A company named iTVX, based in New Rochelle, N.Y., is providing data to Media Bridge to help determine the answer to a question that particularly vexes marketers: What is the return on investment for money spent on branded entertainment?
"With all the deals that are happening, it's the Wild West," said Frank Zazza, chief executive of iTVX, which sells a service that seeks to measure the quality of a product placement or other forms of branded entertainment.
The brand managers responsible for making marketing decisions are "getting proposals from ad agencies, networks, product-placement agencies and producers," he added. "They're being looked at as walking checkbooks."
Branded entertainment is novel enough that even the amount of the checks being written is not entirely known. To address that problem, PQ Media, a research company in Stamford, Conn., plans to release a report today that summarizes spending on product placement for the last three decades.
The report predicts that spending this year will total a record $4.25 billion, an increase of 22.8 percent from the $3.46 billion spent in 2004. As recently as 1999, the spending totaled just $1.63 billion.
"Technological advances, most notably DVR's, mean that a more engaged consumer can skip ads at the touch of a button," said Patrick Quinn, president of PQ Media, adding that while branded entertainment "is not the answer to the problem, it's one of the many answers, so advertisers are ratcheting up its role in their buying strategies."
But as that happens, Mr. Quinn said, branded entertainment is becoming more sophisticated, making it "harder to gauge its effectiveness" than "in the days when there was a handshake deal between a director and the prop person, who said, 'Here's a six-pack of Budweiser; put it in the movie if you get a chance.' "
The growing sophistication also means, said Mark Kaline, global media manager at the Ford Motor Company in Dearborn, Mich., that advertisers must carefully pick and choose their projects. Ford's have included "American Idol" on Fox and "American Dreams" on NBC.
"There has to be a comfort level among the network, the producer and the advertiser," Mr. Kaline said, which is not always the case.
Additionally, Mr. Kaline said, a marketer's efforts may require fine-tuning as they proceed, citing some vignettes during episodes of "American Idol" that presented contestants with Ford products.
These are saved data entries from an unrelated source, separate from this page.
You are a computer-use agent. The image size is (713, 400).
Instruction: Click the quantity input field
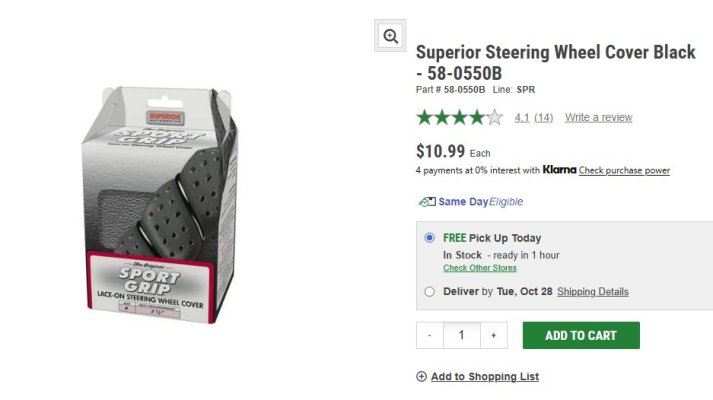[462, 335]
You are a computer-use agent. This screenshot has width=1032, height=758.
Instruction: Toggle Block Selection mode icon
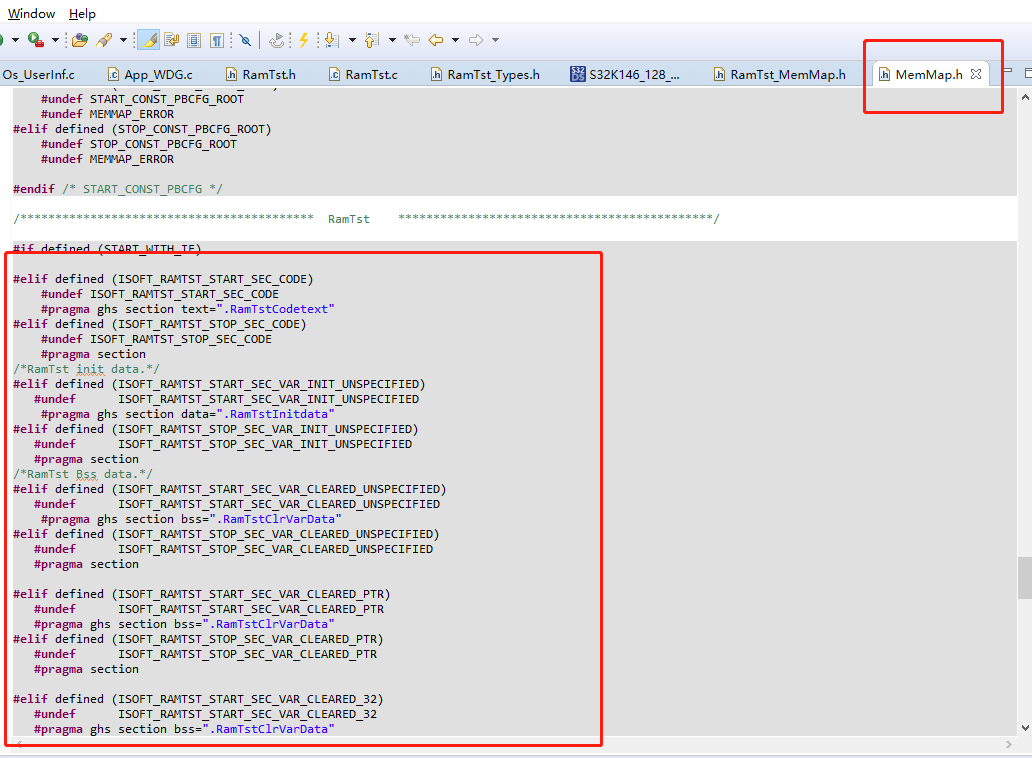point(193,40)

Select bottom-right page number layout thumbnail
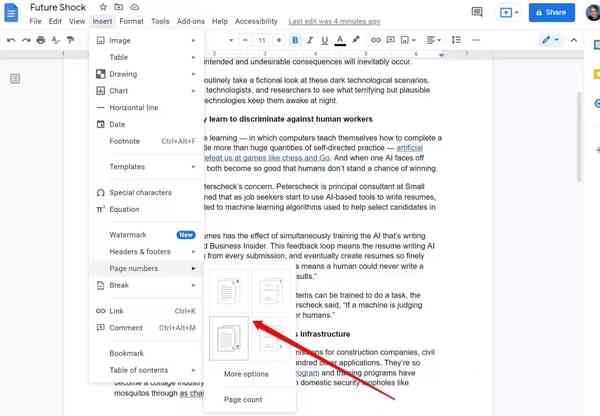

"Some things didn't feel compelling or natural, and we were able to make them more entertaining," he added, which is important because of the problem that branded entertainment, when consumers perceive it to be intrusive or obtrusive, can be deemed to cross the line into product-peddling.
Or as Mr. Kaline put it more succinctly, "When it's bad, it's an infomercial."
Mr. Kaline spoke with a reporter after appearing on a panel last week about branded entertainment, which was part of the 2005 Television Advertising Forum sponsored by the Association of National Advertisers in New York. The panel members also discussed the results of a survey of association members on the topic.
While 63 percent of the 118 survey respondents said that they took part in branded entertainment projects in the last year, 26 percent not only said that they did not, but also that they had no plans to do so in the next year. The remaining 11 percent said that they planned to do something in the coming year.
Among reasons for not becoming involved in branded entertainment, 38 percent of respondents said that they needed to learn more about it, 32 percent said that they were put off by a "lack of measurable results" and 27 percent cited cost. Respondents could offer more than one reason for their decisions.
On the cost issue, 79 percent of respondents said that deals for branded entertainment tended to be overpriced, while 19 percent said that they tended to be reasonably priced.
The remaining 2 percent of respondents described such deals as underpriced.
Hmm. Media companies left money on the table in making some deals? Alert the media.